EXERCISE OBJECTIVE:
What lines in the data below mention the string "agent"? Copy them out.

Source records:
-- -- --

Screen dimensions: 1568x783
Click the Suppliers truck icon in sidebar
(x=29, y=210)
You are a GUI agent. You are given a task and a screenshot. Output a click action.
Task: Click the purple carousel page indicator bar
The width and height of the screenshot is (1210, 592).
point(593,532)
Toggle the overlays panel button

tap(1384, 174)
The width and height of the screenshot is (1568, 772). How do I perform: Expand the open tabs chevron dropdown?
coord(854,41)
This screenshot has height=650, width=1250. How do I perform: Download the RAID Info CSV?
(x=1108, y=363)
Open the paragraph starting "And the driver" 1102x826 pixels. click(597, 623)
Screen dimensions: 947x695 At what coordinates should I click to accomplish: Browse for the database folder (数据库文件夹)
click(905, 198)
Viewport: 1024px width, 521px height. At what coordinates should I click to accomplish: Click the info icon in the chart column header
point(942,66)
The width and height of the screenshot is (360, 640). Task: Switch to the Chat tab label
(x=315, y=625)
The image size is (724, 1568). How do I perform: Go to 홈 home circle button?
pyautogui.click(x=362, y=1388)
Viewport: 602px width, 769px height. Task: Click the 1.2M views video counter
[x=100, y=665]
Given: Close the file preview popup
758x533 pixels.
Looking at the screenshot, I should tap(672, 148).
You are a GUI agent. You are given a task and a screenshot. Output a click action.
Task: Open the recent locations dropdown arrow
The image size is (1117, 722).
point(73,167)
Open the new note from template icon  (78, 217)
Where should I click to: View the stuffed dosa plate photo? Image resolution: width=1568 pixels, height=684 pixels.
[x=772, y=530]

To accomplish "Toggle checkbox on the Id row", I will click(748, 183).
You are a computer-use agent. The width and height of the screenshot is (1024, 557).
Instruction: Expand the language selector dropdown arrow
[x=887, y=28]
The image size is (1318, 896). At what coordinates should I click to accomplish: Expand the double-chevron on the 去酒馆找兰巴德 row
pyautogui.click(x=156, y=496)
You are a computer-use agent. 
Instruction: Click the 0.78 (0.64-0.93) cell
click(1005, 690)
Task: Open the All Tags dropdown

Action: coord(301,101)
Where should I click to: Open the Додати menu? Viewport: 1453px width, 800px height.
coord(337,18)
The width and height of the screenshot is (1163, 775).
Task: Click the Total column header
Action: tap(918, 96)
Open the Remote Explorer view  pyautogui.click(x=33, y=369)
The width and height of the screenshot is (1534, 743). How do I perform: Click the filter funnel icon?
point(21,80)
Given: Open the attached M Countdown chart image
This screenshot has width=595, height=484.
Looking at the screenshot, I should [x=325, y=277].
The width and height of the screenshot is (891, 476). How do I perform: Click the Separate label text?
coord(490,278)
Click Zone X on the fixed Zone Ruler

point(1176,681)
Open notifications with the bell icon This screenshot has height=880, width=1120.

-- -- --

THE ANSWER:
You are a GUI agent. You are given a task and a screenshot. Output a click action.
You are a GUI agent. You are given a task and a screenshot. Output a click action.
You are a computer-use agent. The width and height of the screenshot is (1024, 557).
You are a computer-use agent. 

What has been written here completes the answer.